• Passage shown
■ ■ ■ ■

2016-12-20 15:20:31

by Amir Goldstein

[permalink] [raw]
Subject: [RFC][PATCH 0/2] fsnotify: super block watch

Jan,

This 2 patch series is the 2nd part of fanotify super block watch work.

The full work is available on my github:
1. fsnotify: misc cleanups - 4 patches posted on Dec 17
https://github.com/amir73il/linux/commits/fsnotify_dentry
2. fsnotify: super block watch - 2 patches in this posting
https://github.com/amir73il/linux/commits/fsnotify_sb
3. fanotify: add support for more events - 6 patches posted on Oct 10
https://github.com/amir73il/linux/commits/fanotify_dentry
4. fanotify: add super block watch - 6 patches not posted yet
https://github.com/amir73il/linux/commits/fanotify_sb

On the Oct 10 posting you asked me about the use case and it was hard
to explain the use case with only part of the work done.

The issue, which this work sets to solve, is the poor scalability of
recursive inotify watches.

Other operating systems have a scalable way of watching changes on
a large file system. Windows has USN Journal, macOS has FSEvents
and BSD has kevents.

The only way in Linux to monitor file system namei events
(e.g. create/delete/move) is the recursive inotify watch way and
this method scales very poorly for large enough directory trees.
Beyond the exploding probability of a need for full scan, pinning
all directory inodes wastes a lot of memory.

The efforts to merge fanotify took several steps in the direction
of solving the scalability issue, but they did not go all the way
to provide the functionality required to replace inotify.

Unfortunately, the fsnotify subsystem has been suffering from
neglection for quite some time, so it hard for me to get proper
feedback on this work.

The fanotify super block watch feature is currently being tested
by my employer and by other interested parties as well.

I am planning to write some more testing tools and gather more
benchmark results before posting the patches for the last part
of this work (fanotify_sb).

Any assistance you can provide with review and with helping
to push this work forward would be very much appreciated.

Thanks!
Amir.

Amir Goldstein (2):
fsnotify: add event mask FS_EVENT_ON_SB
fsnotify: implement event reporting to super block's root inode

fs/notify/fsnotify.c | 60 ++++++++++++++++++++++++++++++++++++----
include/linux/fsnotify_backend.h | 29 +++++++++++++++++--
2 files changed, 81 insertions(+), 8 deletions(-)

--
2.7.4


2016-12-20 15:20:35

by Amir Goldstein

[permalink] [raw]
Subject: [RFC][PATCH 2/2] fsnotify: implement event reporting to super block's root inode

When the flag FS_EVENT_ON_SB is set on a super block's root inode
fsnotify mask, all events on inodes that are on the same super
block are reported to the root inode.

■ ■ ■ ■

• Challenge a
Return the lines of the records from the line with "Where should I" up to and including the line with "pyautogui.click(x=141, y=292)", reproduced without change and with the pictures left out.

• Records for processing
■ ■ ■ ■

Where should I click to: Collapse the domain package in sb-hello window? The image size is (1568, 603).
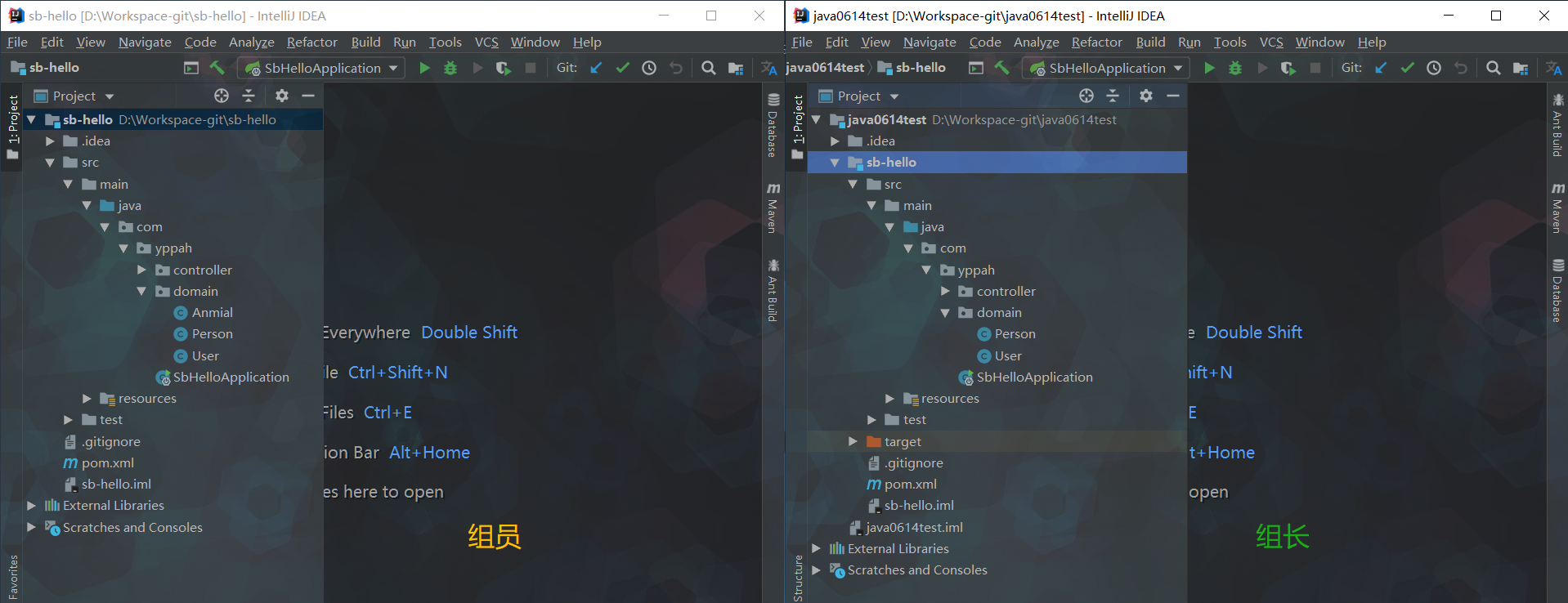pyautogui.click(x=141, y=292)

■ ■ ■ ■

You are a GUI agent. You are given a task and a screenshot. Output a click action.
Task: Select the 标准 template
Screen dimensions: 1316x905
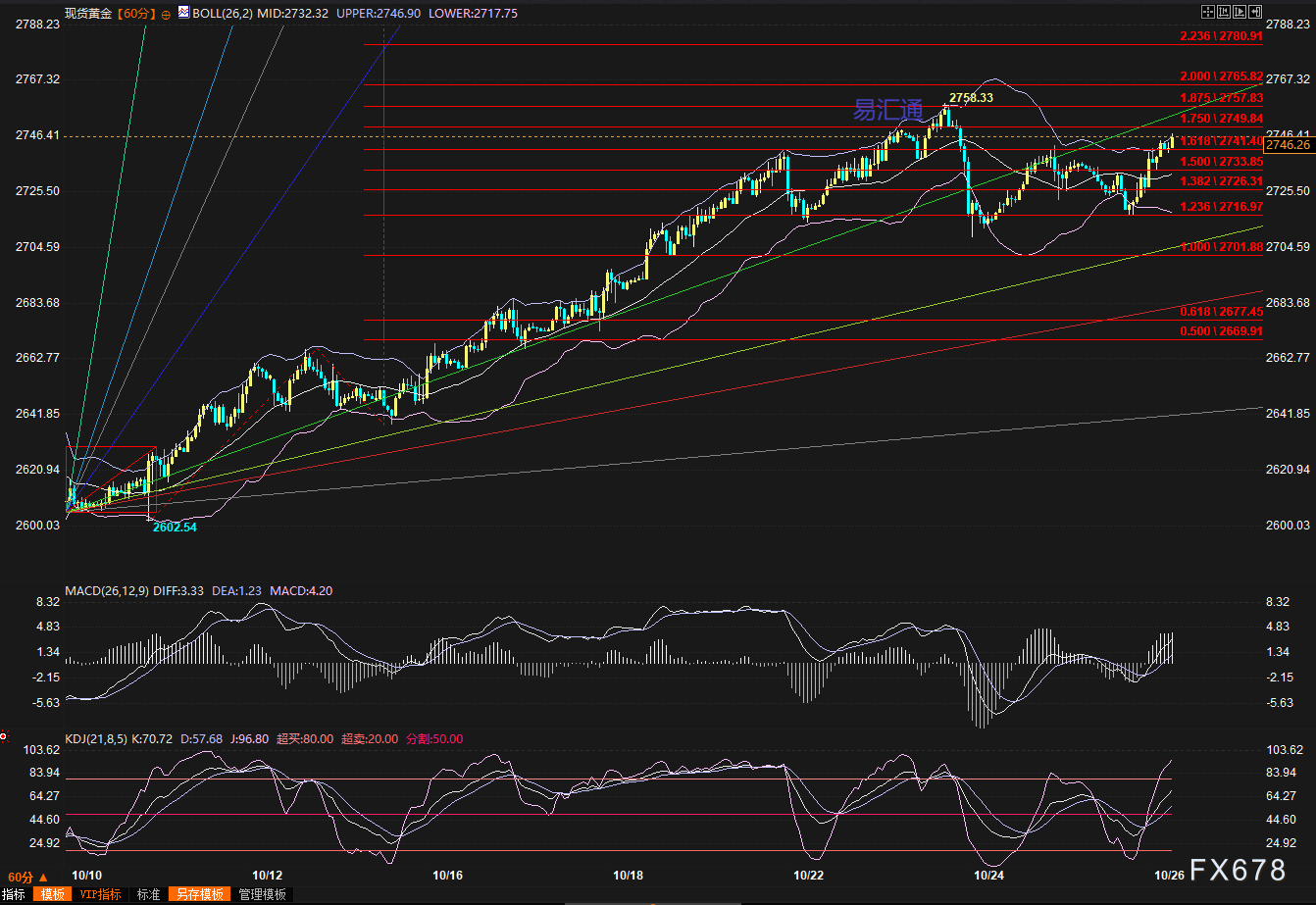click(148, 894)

■ ■ ■ ■

• Challenge b
From the fsnotify patch posting, retype the passage from "The only way" up to and including "to replace inotify." without any alteration.

• Task solution a
Where should I click to: Collapse the domain package in sb-hello window? The image size is (1568, 603).
pyautogui.click(x=141, y=292)

• Task solution b
The only way in Linux to monitor file system namei events
(e.g. create/delete/move) is the recursive inotify watch way and
this method scales very poorly for large enough directory trees.
Beyond the exploding probability of a need for full scan, pinning
all directory inodes wastes a lot of memory.

The efforts to merge fanotify took several steps in the direction
of solving the scalability issue, but they did not go all the way
to provide the functionality required to replace inotify.